Interview with Angela Hunt, Christian Author

Angela Hunt: Writing to sell | WORLD News Group

Box Office Revolution: “What inspired you to first write Christian books?

Angela Hunt: “I have never felt inspired to ONLY write Christian books, but since I am a Christian, I tend to write books about people who believe what I believe—to a point. Someone once asked me whether I considered myself a Christian writer or a writer who was a Christian, and after giving it some thought, I’d have to say the latter. Christian dentists don’t only work on “Christian” teeth, so why limit my intended audience?  Of course, when you’re writing for the world at large, you have to speak the language of the world at large. That does not mean using inappropriate speech, but it does mean avoiding “Christianese.” 

BOR: “What do you feel is your underlying philosophy of writing?”

AH: “I write to communicate something important, and often I have to figure out what that is as I’m writing. For instance, I once wrote a book about cloning (THE PEARL), and though I knew we Christians were generally against it, I wasn’t sure exactly why. I mean, if we could clone a liver to save someone’s life, why not do that? So I had to investigate to understand why, and then I had to present both sides of the equation.”

BOR: What do you think is the hardest part of writing a good Christian book?

Ar: “What is a “Christian book?”  Is it a book for Christians or a book containing Christian characters and concepts? If it’s the former, well, Jesus didn’t speak only to believers. And if it’s the latter; He told lots of parables, but few of them were about religious people; most were about farmers and families.  Lately I’ve been writing a lot of “biblical fiction,”  but if something is biblical, it can’t be fiction, right?  I prefer “historical fiction involving biblical characters,” but that’s not nearly as succinct.  But I haven’t answered your question. The hardest part of writing ANY book is getting started.  There is always something else to do, like laundry, gardening, staring into space . . . . “

BOR: “What do you think we need to see more of in Christian novels?”

AR: “More characters whose flaws are revealed through deep, strong pressure.

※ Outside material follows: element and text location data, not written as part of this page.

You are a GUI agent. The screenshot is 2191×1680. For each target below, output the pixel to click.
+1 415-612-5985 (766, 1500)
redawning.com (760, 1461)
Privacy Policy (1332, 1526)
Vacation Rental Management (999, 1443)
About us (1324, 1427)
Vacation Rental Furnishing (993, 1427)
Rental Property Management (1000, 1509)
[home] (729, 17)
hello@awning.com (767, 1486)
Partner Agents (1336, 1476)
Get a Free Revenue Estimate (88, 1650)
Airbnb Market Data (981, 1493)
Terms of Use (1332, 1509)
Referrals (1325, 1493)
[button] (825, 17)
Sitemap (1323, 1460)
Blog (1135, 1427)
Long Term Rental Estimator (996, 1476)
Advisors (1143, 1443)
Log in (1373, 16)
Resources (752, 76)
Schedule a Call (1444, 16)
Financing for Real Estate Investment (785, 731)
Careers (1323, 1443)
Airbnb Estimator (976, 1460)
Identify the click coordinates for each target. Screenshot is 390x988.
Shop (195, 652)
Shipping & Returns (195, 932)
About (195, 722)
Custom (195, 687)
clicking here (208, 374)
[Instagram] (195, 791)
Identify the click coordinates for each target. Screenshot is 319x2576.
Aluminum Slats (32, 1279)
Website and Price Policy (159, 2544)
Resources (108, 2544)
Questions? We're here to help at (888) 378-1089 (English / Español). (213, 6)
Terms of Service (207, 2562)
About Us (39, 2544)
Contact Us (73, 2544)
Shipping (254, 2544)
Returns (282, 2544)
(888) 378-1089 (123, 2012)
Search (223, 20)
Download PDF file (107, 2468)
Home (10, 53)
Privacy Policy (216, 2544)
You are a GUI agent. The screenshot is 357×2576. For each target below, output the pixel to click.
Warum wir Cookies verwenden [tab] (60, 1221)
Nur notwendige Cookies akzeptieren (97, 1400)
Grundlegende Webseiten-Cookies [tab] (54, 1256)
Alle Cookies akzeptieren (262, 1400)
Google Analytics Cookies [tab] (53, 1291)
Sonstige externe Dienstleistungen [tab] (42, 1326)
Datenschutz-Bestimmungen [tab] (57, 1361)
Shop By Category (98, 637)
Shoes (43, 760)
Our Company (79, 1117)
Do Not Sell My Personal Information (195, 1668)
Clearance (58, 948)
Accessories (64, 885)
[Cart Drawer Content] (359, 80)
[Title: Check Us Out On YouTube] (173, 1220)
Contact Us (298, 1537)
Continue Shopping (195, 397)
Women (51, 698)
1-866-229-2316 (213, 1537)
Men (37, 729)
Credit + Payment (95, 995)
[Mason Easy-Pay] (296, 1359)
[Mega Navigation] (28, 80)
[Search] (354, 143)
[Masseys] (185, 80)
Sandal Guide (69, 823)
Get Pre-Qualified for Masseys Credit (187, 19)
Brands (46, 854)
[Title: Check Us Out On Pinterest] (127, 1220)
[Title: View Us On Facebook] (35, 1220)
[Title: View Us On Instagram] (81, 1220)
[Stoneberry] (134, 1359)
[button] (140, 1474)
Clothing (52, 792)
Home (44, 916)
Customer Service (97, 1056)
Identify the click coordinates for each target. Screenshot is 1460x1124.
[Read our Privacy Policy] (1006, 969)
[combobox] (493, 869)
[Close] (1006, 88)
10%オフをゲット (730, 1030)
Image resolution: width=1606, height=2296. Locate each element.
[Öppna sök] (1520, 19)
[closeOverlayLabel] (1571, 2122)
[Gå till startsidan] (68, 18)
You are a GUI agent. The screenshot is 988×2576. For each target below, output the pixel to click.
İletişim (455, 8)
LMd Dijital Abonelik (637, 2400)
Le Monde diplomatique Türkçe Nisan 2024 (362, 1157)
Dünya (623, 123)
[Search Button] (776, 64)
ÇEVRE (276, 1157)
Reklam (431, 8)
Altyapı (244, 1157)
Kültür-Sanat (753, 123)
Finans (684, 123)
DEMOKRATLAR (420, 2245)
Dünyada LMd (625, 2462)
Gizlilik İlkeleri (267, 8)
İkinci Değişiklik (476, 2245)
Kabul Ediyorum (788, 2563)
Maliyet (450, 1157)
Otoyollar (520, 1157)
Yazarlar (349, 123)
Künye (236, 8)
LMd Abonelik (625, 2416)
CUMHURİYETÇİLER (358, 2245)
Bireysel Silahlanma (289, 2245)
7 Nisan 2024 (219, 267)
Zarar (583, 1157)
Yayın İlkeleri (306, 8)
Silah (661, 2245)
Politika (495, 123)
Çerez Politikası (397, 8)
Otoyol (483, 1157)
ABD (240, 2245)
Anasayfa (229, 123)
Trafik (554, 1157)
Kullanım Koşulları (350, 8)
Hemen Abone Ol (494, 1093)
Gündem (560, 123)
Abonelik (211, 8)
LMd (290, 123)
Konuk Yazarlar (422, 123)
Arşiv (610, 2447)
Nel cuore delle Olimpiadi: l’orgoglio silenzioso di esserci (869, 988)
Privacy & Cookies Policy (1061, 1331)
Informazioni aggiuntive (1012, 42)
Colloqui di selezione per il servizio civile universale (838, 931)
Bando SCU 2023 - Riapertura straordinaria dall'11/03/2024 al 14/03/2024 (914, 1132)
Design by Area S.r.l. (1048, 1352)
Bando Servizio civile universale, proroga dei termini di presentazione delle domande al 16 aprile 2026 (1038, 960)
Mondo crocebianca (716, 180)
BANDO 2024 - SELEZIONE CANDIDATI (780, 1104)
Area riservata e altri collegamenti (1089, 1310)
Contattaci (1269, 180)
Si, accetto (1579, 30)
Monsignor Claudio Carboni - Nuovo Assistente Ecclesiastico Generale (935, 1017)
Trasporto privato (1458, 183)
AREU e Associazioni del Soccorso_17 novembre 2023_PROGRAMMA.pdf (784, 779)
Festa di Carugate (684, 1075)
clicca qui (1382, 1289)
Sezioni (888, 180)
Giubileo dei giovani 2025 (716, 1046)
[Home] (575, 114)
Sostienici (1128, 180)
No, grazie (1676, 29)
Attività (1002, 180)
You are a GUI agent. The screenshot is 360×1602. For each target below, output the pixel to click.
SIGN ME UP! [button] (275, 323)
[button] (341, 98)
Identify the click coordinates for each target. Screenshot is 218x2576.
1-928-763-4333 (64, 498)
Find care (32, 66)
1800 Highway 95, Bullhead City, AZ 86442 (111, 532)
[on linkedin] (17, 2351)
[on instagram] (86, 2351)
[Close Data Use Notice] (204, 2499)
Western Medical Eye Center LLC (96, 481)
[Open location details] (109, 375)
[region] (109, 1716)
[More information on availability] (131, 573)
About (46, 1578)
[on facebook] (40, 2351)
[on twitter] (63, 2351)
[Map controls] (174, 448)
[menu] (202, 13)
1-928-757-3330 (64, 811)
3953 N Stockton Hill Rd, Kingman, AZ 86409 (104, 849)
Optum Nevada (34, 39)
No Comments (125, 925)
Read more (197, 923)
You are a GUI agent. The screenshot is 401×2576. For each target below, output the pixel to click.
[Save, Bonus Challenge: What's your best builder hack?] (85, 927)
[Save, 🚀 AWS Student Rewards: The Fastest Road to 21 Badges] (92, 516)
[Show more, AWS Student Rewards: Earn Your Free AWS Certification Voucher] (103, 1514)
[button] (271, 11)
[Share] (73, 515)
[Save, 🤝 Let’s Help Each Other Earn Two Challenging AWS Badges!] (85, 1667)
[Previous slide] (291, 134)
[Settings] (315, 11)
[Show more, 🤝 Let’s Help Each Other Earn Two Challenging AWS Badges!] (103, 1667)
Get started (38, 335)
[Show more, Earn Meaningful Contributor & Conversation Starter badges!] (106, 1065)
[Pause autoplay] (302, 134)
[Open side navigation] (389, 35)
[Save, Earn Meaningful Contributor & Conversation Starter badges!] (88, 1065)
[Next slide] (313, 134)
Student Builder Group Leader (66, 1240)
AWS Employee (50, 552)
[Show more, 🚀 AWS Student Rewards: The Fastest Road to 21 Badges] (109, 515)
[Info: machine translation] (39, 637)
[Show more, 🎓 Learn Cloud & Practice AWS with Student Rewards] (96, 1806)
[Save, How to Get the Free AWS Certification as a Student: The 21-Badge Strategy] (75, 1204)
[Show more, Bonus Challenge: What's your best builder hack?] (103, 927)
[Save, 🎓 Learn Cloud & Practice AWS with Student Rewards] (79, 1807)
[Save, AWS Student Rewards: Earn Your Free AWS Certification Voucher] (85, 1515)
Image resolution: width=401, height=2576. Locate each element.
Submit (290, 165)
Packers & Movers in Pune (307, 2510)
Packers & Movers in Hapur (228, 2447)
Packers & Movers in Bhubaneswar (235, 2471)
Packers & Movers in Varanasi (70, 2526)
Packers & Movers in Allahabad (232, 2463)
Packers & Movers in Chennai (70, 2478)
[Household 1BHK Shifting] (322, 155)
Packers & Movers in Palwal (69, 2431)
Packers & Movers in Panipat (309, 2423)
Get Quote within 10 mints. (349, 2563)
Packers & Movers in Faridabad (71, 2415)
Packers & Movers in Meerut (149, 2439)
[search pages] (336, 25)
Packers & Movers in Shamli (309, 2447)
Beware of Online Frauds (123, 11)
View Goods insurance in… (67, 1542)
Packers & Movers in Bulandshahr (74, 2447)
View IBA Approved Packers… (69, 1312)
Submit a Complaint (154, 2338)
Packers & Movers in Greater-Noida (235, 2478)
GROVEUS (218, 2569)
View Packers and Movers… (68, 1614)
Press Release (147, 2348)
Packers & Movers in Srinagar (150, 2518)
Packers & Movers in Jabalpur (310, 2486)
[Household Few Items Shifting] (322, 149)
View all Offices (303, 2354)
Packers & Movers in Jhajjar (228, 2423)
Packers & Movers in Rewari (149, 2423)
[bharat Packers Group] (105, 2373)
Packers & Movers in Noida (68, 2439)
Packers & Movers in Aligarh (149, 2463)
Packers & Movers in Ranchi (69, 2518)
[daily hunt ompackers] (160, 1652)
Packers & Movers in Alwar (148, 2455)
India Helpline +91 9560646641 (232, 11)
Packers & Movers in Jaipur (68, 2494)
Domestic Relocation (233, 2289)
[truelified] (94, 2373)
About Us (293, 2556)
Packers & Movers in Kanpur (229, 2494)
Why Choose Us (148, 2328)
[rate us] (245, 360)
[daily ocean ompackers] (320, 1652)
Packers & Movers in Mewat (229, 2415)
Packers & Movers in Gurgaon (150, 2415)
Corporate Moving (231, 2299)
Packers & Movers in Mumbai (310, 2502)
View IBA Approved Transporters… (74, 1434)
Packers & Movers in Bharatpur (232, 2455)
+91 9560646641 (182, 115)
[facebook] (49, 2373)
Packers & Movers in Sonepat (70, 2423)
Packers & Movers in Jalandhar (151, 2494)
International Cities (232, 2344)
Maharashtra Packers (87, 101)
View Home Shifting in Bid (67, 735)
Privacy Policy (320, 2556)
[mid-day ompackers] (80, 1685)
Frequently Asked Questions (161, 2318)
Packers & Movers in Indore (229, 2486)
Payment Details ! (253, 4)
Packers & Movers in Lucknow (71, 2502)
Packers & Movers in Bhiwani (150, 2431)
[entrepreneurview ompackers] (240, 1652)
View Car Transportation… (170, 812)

All Christians struggle with specific issues, but often we never see those struggles in our fiction because our characters maintain a pristine facade. We writers tend to be too gentle for fear of offending an audience that is too easily offended.   We live in THE WORLD—Jesus said, “I pray not that you take them out of the world, but that you protect them from the evil one” (John 17:15).  Once at a convention, a womancame up to me with a copy of my book—she had written BANNED across the cover in thick, black marker. She wanted to be sure I knew she would not allow a story (about an unsaved woman who has an affair—with nothing explicit described) in her church library.  I understand the principle of being gentle with weaker brothers, but why are folks who have been Christians for years still weaker brothers? They ought to be strong enough to realize what is happening in the world around us, and rejoice when a believing character’s grace (another woman in the book) makes a difference in an unsaved character’s life.”  

BOR: “What do you think needs to be improved about Christian books as a whole?”


BOR: “How do you feel about Christian novel writing as being a collaborative effort rather than a ‘lone ranger’ creation?”

AR: “Collaborative efforts can be fun—a couple of years ago, Bill Myers brought Al Gansky, Frank Peretti, Jeff Gerke, and I together to write a series of novellas, and that was a blast because we brainstormed events beneath one story arc. But in the end, each of us still had to sit alone with our computers and spin our own stories.  At its core, writing is an individual expression.

BOR: “How have Christian books improved during the time you’ve been involved in writing?”

AR: “Christian novels have come a long way in the way they describe reality. I can’t think of any subject that we haven’t addressed from a Christian viewpoint and with discretion and sensitivity.”

BOR: “Is working with Christian publishing companies any better or worse than working with ‘secular’ publishing companies?”


BOR: “What are your future plans for new novels?  Can you tease any specific upcoming projects?”

AH: “I am about to begin writing the fourth book in THE JERUSALEM ROAD series, a series about actual women who lived at the time of Christ. I have learned so much by studying the Jews of the first-century—it’s been an amazing experience that I hope will translate to my readers. After that, I’m not sure what I’ll be doing, but God does. :-)”

Thank you for your time and for sharing your perspective Mrs. Hunt!


2 thoughts on “Interview with Angela Hunt, Christian Author

  1. Excellent perspectives. Christian dentists don’t work only on Christian teeth, and Jesus didn’t speak only to believers. Hopefully everything we do in life will involve an outworking of our real faith.